*EXERCISE:* Word for word, restate every line of the material.

Segment Start: DATA RECORDS

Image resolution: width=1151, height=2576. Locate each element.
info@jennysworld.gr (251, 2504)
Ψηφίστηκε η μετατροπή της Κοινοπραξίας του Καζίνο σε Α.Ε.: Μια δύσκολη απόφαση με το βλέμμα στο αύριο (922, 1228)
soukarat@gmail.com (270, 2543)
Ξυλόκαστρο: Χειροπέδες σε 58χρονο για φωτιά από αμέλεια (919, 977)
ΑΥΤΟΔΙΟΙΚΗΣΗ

Segment End: DATA RECORDS

*TASK OUTPUT:*
Image resolution: width=1151, height=2576. Locate each element.
info@jennysworld.gr (251, 2504)
Ψηφίστηκε η μετατροπή της Κοινοπραξίας του Καζίνο σε Α.Ε.: Μια δύσκολη απόφαση με το βλέμμα στο αύριο (922, 1228)
soukarat@gmail.com (270, 2543)
Ξυλόκαστρο: Χειροπέδες σε 58χρονο για φωτιά από αμέλεια (919, 977)
ΑΥΤΟΔΙΟΙΚΗΣΗ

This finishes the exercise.